Quando perguntado sobre o que mais gostou de fazer no encontro, o Iaô de Oxáguian, Ayaran Carlos, de sete anos, lembrou o que aprendeu durante as atividades: “Gosto de brincar com o quebra-panela, gosto de tanta coisa. Eu aprendo a respeitar os mais velhos e a cuidar da natureza. Eu falo com meus amigos sobre isso e conto as histórias. Escuto todas as histórias, para mim são todas iguais porque são muitos orixás, mas os que eu mais admiro são Iansã, Odé e Oxalá.

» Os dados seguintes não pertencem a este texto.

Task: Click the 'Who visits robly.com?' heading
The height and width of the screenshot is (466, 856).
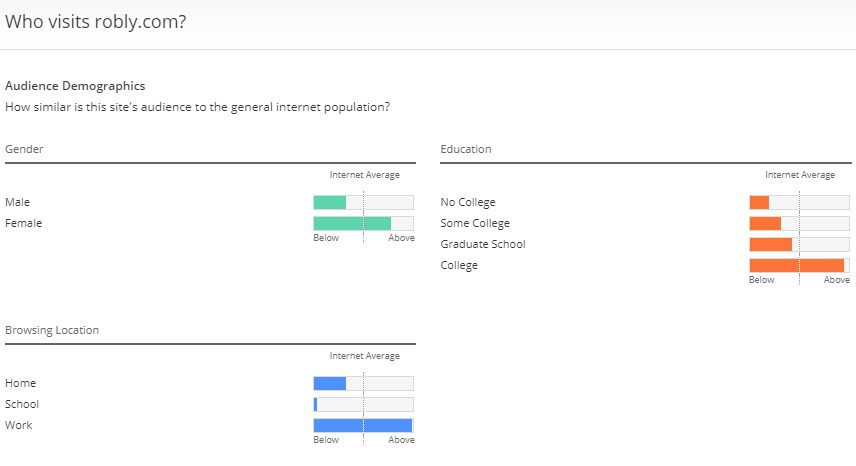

Esses, são os meus.”, falou Ayran.

O contato das crianças com a história dos orixás é algo essencial para que elas se sintam protegidas, segundo o Babalorixá Pai Júnior de Odé. Ele conta que durante, o segundo turno das eleições presidenciais de 2018, houve um grupo de pessoas que cercaram o terreiro Axé Talabi e disseram que a partir daquele momento o terreiro seria “fechado em nome de Jesus”. “A gente tem entendido a partir de outro lugar, a gente acha que é um processo de entendimento do que está acontecendo e de força. A gente não acha que perdeu força , mas que precisa se organizar para lutar. A gente está mais forte para lutar, a gente está tão forte que estamos preparando nossas crianças. A ameaça nunca deixou de existir e nem nunca vai deixar.”, afirma Pai Júnior.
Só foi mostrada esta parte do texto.